Before I start, I would like to ask you a question reader. A month has passed since New Years, and if you created them, how many of your New Years Resolutions did you end up keeping? If you didn’t follow through with any, you’re not alone. According to the Fisher College of Business, only 9% of Resolution-making Americans complete them. This study then stated that 23% of people quit after just the first week, and 43% quit by the end of January.
Heritage High School has made its own New Years Resolution in the form of our new cellphone policy. Students are now required to leave their phones in calculator holders, and remove all earbuds or headphones during instruction (this rule was already in place in some classrooms, but became a schoolwide policy at the beginning of the second semester).

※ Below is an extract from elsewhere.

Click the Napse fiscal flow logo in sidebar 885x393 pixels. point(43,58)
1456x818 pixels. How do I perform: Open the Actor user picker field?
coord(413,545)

You will hear self-help influencers on sites like YouTube and Tik Tok constantly reiterate that the time needed to change a habit is a mere 21 days. Behavioral Psychologist James Clear, as well as the National Institute of Health, tell a different story, saying it takes 66-70 days for the human brain and body to adjust to lifestyle changes. We, as a school, are now around two weeks into the policy at the start of February. According to all evidence shown, we should have reverted back to our old ways by now, right? Which begs the questions: 1- Why haven’t we? and 2- Will we soon?
One reason our school has not yet abandoned forming our newest habit could be because we’re all forming it together. I know that sound obvious… and it is. Studies have shown that it is easier to keep resolutions in a group than it is to keep them alone. Just like most things in life, people are more willing to tolerate something if others tolerate it with them. A self-help site called The Power of Us posted an article, stating how in 2022, runners who ran as a group were reportedly 78% more active than those who ran solo.

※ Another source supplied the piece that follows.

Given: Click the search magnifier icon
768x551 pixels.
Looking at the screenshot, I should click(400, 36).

This does not mean this system is perfect, however. I myself have run into multiple very large groups of cellphone users in the hallway during instruction. Could they simply all be in study hall, and they decided to meet up during their free time? Unlikely, but not impossible. But there has also been, without fail, at least one person on their phone in every bathroom I’ve gone into since the policy began.
In the end, only time will tell if the cellphone policy stays in effect, or is forgotten to the old way of doing thing. Personally I hold no opinion on either side.